Stored items
------------------------------------------------------------
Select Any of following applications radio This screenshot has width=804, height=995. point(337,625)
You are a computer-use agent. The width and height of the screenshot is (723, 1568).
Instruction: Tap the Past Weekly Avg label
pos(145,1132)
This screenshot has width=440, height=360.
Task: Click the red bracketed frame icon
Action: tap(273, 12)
------------------------------------------------------------
-- REQUEST --
Pick out every line of the material above that contains the string "height". Treat uppercase and lowercase letters as different.

-- EXERCISE OUTPUT --
Select Any of following applications radio This screenshot has width=804, height=995. point(337,625)
You are a computer-use agent. The width and height of the screenshot is (723, 1568).
This screenshot has width=440, height=360.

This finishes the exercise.